As I noted yesterday, the 11th Circuit Court of Appeals in Atlanta heard oral arguments on Wednesday in the legal challenge filed by 26 states against the Patient Protection and Affordable Care Act's individual mandate. Ilya Shapiro of the Cato Institute was in the courtroom and says that after hearing those arugments, "I'm more optimistic about this case now than any other." As he reports:
This legal process is not an academic exercise to map the precise contours of the Commerce Clause or Necessary and Proper Clause — or even to vindicate our commitment to federalism or judicial review. No, all of these worthy endeavors are just means to achieve the goal of maximizing human freedom and flourishing. Indeed, that is the very reason the government exists in the first place.

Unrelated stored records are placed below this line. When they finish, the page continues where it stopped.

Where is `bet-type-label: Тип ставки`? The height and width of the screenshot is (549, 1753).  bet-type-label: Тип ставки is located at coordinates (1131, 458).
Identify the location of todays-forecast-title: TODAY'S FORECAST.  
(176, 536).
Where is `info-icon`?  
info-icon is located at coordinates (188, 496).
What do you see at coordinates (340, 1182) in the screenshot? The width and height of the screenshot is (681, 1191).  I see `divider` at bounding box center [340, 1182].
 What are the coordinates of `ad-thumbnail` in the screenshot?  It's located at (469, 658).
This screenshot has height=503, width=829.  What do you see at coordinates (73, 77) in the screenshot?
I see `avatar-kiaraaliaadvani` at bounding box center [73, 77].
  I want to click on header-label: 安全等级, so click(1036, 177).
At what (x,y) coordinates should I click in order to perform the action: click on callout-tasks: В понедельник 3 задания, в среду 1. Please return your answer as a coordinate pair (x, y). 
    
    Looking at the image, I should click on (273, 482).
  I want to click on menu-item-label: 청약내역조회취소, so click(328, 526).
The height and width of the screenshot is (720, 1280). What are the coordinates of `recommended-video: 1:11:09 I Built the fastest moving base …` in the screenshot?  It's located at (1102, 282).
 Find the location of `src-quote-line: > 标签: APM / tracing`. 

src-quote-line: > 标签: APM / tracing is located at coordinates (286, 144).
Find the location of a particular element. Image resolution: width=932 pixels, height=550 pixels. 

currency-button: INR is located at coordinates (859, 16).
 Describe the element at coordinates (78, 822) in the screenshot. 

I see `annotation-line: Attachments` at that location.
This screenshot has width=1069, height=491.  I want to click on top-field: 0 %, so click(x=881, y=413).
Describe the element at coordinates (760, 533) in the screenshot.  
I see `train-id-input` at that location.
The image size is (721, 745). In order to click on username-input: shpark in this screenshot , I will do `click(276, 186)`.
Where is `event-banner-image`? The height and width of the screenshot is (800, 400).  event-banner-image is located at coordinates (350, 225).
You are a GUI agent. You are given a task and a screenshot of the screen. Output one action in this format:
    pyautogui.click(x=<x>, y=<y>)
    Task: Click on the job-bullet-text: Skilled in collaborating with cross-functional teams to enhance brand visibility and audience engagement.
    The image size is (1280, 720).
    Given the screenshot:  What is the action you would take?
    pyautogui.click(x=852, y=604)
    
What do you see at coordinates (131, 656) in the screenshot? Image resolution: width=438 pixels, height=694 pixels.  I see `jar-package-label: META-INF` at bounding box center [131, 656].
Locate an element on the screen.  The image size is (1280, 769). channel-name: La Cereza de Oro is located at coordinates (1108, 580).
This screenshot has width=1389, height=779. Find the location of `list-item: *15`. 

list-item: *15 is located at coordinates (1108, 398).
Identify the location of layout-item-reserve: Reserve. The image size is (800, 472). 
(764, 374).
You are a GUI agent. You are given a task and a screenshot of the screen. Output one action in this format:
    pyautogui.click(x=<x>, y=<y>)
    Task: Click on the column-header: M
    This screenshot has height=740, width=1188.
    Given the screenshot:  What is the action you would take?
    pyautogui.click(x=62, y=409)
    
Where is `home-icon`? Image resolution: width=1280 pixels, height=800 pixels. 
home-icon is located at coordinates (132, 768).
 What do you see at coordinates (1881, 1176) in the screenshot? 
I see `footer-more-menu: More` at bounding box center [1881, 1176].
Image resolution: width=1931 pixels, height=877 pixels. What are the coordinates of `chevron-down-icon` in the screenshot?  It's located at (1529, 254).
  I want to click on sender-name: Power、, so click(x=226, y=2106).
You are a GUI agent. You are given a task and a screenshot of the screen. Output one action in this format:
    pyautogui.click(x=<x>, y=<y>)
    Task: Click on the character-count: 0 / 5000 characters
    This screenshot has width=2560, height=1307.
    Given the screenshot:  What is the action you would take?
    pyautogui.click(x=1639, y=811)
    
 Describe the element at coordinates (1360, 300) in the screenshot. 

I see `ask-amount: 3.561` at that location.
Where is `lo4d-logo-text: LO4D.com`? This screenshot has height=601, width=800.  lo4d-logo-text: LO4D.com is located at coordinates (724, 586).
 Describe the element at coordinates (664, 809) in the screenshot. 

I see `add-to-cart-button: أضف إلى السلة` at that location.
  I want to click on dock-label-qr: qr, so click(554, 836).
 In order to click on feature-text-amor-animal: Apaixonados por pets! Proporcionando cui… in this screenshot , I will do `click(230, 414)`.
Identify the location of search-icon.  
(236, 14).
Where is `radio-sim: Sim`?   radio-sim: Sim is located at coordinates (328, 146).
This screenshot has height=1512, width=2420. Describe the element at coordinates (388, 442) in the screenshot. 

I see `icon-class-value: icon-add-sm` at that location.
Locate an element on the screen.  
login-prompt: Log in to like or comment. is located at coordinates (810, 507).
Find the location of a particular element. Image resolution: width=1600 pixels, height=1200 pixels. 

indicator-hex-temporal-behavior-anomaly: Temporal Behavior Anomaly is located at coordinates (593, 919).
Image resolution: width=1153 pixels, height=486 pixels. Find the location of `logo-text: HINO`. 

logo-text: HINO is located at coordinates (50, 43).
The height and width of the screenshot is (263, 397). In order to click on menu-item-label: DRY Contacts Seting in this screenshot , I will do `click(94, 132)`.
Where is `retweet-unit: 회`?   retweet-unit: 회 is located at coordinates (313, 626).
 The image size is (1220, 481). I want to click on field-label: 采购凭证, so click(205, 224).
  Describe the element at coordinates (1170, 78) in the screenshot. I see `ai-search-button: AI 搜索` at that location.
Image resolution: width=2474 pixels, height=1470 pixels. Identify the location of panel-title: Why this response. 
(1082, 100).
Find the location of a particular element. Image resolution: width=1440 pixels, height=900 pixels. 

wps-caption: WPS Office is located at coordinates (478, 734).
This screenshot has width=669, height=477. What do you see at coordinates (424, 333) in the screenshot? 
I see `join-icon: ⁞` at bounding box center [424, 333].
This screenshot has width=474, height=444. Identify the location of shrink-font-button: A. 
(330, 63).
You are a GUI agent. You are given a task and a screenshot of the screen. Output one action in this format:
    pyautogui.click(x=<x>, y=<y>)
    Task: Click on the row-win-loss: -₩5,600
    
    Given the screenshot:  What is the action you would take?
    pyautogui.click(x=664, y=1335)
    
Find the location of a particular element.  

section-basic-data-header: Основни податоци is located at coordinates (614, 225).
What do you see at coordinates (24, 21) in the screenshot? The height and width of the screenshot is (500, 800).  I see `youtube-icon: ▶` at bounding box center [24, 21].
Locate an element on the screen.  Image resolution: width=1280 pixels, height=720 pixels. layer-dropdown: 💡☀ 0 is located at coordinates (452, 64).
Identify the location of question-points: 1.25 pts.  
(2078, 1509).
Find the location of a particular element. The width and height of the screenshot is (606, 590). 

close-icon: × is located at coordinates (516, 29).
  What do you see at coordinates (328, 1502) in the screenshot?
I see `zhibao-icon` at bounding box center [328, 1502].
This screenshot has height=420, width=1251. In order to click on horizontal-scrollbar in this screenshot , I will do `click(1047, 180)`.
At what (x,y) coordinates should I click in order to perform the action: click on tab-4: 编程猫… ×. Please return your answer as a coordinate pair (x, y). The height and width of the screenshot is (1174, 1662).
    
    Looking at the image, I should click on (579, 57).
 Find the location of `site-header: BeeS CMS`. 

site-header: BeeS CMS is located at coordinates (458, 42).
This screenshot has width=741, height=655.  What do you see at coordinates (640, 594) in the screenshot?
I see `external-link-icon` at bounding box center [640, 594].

And the 11th Circuit judges saw that. Countless times, Judges Dubina and Marcus demanded that the government articulate constitutional limiting principles to the power it asserted. And countless times they pointed out that never in history has Congress tried to compel people to engage in commerce as a means of regulating commerce. Even Judge Hull, reputed to be the most liberal member of the panel, conducted a withering cross-examination to establish that the individual mandate didn't help that many people get affordable care, that the majority of people currently without coverage would be exempt from the requirement (presumably due to their income level).